_Exercise_
Give the entries below again, word for word, and leave out the images.

_Given information_
+ + + + + + +

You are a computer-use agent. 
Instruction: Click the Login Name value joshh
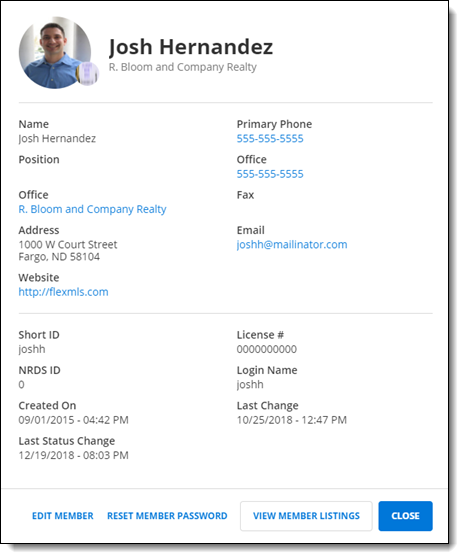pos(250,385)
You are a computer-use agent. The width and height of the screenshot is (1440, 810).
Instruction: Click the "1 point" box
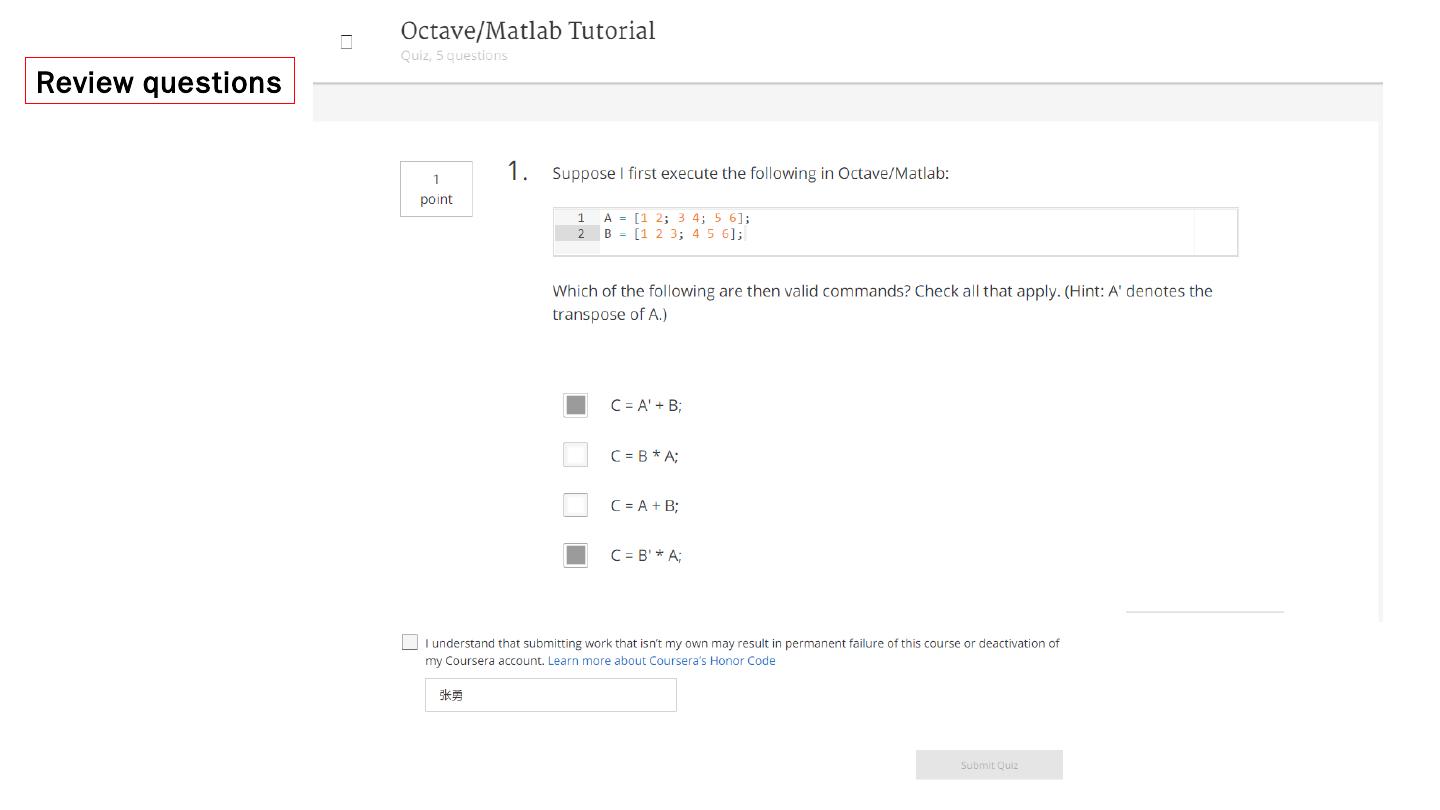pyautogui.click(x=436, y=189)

+ + + + + + +

_Solution_
You are a computer-use agent. 
Instruction: Click the Login Name value joshh
pos(250,385)
You are a computer-use agent. The width and height of the screenshot is (1440, 810).
Instruction: Click the "1 point" box
pyautogui.click(x=436, y=189)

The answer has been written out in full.